In other works, Yu’s comingling of exacting draughtsmanship and knowing applications of simple but vivifying color propose subjects that are further removed from what is immediately visible. The drawing in Two Ripples (2017) shows intersecting sets of concentric undulations on dark water, but neither of them are represented in the white card margins. Instead, several strokes of watery, dark green paint evoke the waving form of a piece of seaweed. Somewhere between the detailed drawing and the unsophisticated painting is suggested color, movement, depth and even the processes of organic life. In 1=0.999999999999999. . . (4) (2017), in which a hand gestures at a series of ping pong balls implicitly rolling on a wooden surface and rebounding uniformly from a white wall, the artist does not capture any physical subject, but rather the concept of movement and the forces that influence it. In a wide margin to the left of the central image a kinked line of green pastel describes the motion of the balls, implying with simplicity the complex mechanics that influence it.

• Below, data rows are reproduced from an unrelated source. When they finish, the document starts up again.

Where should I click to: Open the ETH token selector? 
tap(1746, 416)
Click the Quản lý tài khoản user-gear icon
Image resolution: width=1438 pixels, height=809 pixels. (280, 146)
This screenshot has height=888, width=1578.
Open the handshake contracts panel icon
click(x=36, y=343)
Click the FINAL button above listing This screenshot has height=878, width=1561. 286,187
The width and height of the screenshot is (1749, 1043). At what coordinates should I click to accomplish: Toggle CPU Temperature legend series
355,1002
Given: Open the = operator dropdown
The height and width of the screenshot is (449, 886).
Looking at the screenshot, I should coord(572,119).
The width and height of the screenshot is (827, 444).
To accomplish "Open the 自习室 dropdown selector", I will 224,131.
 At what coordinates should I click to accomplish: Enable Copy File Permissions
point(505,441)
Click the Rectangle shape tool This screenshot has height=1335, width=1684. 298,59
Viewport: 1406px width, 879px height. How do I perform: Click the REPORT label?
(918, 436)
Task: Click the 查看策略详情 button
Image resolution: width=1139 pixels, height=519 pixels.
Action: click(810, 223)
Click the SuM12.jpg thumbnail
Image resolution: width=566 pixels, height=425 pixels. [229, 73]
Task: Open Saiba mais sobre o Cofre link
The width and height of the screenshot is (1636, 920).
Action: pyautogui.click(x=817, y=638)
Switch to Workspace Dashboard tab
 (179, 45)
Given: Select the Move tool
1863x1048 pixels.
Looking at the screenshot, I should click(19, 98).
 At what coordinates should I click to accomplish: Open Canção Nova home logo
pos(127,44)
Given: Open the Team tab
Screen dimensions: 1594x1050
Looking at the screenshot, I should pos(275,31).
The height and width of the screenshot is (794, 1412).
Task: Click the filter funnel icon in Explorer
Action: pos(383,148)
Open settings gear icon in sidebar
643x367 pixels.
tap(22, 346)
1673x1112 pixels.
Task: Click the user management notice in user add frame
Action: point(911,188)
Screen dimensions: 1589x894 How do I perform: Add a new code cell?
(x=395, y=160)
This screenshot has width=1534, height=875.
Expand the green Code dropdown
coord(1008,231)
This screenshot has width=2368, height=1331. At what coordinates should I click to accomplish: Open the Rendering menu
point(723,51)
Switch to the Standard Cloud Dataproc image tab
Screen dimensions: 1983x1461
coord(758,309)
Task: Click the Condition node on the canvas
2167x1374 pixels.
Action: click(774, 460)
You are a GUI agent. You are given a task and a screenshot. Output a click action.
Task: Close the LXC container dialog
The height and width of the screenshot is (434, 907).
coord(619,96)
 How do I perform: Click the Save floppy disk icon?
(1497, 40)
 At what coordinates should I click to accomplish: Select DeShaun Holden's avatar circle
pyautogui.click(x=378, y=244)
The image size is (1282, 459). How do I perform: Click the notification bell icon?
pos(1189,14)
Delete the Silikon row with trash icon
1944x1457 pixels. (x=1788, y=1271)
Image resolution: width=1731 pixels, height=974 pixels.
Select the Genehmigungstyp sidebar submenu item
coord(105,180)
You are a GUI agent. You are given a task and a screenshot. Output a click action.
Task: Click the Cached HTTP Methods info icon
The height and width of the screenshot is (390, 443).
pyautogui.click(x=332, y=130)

Yu came close to creating similarly suggestive effects by other means. Two Lines (2017), an installation of two bent neon lamps, recalls the effect she achieves with paint in other pieces and holds the same apparent simplicity, but has no referent with which to attain a comparable complexity of meaning. Elsewhere, Right Angle (2017), an installation of black and white vintage Japanese cloth hanging in a strip from the wall lacks any index from which a statement can be derived. As with some other, more conventionally self-contained abstract landscapes in the exhibition, these works mark the beginnings of potentially fruitful experiments, but it is on card, between the uncomplicated painting and sophisticated drawing, that the artist truly dominates our perception.

AISHAN YU, Two Lines, 2017, neon lamp, dimensions variable. Courtesy the artist and Lychee One gallery.

AISHAN YUTwo Ripples, 2017, pencil and ink on card, 57 × 37 cm. Courtesy the artist and Lychee One gallery.

AISHAN YU, Right Angle, 2017, Japanese vintage fabric, dimensions variable. Courtesy the artist and Lychee One gallery.

Aishan Yu’s “1=0.999999999999999. . .  is on show at Lychee One, London, until August 3, 2017.